2005-04-26

写真立ての秘密

君の部屋の窓辺には、いくつかの写真立てが飾ってある。
そこには、君の歴史がある。
幼稚園に上がる前の君が、実家の近所にある公園の滑り台の途中で笑っている。
初めて学生服を着た君が、同級生の仲間と校門の前でふざけあっている。
二十歳の成人式の朝、君は緊張した面持で自宅の玄関に立っている。
初めてのデート、君はもう今はどこで暮らしているのかすら知らない初恋の人と、遊園地の回転木馬をバックにぎこちなくカメラを見つめている。
そんな君の歴史が、殺風景になりがちな男のひとり暮らしの部屋の窓辺を彩っている。

それら写真立ては、様々な形をしている。
フレームのサイズ、色、そして模様、どれひとつとっても同じものはない。
しかし、「君」というひとつのテーマに貫かれているため、一定の穏やかな調和がそこにはある。

君はその人生の調和をいとおしく思う。
しかしときどき、その調和を崩してみたいとも思う。
人間なんて身勝手なものだ。
まるで幼子が積み木で城を作り上げては、それを自らの手で崩壊させるように、君はその穏やかな調和を乱したくなる。

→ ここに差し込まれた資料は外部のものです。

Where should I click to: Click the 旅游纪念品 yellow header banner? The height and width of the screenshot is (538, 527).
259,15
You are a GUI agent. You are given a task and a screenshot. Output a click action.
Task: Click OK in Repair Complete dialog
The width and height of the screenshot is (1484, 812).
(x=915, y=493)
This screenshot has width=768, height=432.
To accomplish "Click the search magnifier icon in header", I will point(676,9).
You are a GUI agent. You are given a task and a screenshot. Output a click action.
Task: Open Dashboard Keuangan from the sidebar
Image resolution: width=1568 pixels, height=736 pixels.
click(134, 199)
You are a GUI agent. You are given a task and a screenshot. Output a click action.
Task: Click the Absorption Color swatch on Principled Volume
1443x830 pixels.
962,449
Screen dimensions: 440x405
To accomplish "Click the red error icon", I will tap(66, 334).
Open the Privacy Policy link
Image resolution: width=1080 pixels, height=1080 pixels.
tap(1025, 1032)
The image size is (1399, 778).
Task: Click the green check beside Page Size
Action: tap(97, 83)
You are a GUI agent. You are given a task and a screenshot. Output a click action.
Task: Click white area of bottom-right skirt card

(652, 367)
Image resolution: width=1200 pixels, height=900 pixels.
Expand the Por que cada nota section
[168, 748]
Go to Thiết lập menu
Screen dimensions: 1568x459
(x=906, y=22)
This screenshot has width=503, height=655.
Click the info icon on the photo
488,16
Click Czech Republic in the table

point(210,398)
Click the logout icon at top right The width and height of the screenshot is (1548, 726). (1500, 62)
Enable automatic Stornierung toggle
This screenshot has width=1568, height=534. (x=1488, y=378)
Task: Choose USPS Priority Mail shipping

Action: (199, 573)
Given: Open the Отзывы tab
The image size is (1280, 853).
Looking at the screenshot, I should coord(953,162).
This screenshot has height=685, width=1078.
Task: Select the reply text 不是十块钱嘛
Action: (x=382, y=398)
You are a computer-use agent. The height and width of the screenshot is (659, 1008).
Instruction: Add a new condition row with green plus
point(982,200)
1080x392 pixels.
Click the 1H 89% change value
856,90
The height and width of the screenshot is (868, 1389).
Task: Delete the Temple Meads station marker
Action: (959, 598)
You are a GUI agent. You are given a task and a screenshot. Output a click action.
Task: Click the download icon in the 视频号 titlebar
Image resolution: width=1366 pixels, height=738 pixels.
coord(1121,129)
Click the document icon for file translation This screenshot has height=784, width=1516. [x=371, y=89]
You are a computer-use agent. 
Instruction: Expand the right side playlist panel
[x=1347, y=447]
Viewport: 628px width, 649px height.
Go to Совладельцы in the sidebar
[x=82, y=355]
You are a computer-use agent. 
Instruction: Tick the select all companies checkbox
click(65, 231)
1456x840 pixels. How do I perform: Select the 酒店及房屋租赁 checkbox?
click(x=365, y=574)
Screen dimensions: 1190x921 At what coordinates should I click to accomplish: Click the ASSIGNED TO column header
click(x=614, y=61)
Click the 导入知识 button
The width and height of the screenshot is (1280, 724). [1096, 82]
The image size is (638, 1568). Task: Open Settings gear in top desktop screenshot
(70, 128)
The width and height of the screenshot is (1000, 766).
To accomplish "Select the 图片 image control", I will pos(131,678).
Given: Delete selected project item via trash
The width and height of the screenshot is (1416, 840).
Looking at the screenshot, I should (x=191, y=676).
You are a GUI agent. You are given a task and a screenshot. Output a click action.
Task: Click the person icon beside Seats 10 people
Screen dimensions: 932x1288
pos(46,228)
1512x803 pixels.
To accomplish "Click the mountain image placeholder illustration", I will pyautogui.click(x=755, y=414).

窓辺に並べられた写真立ての一番端には、つい最近撮影した何気ないスナップショットがある。
それは旅行帰りの男の友人が、使い捨てカメラの余りのフィルムで撮影したものだ。
その友人は、お土産を持ってこの部屋を訪れたのだが、「これから写真を現像に出すのだけれど、フィルムが余っているから撮ってやる」と言って、ソファに座っている君を写した。
そして後日、君はその写真をもらった。
たいして良いショットでもなかったが、使っていない写真立てが手許にあったので、君はその写真を飾った。

君はソファに深々と沈み込みながら、その写真立てを見つめている。
レースのカーテン越しに、柔らかな午後の日差しが差し込んでいて、写真立ての群れが落とす不揃いな影が床にまで伸びている。
君はふと立ち上がり、窓辺へと歩いた。
そして一番端にある、最も新しい写真が収めてある写真立てを手に取り、裏側の蓋を外す。
実は、その何気ない写真の裏に、もう一枚別の写真が入れてある。
君はもう一枚の写真の方を前にして、再び蓋を閉じ、フレームを窓辺に戻した。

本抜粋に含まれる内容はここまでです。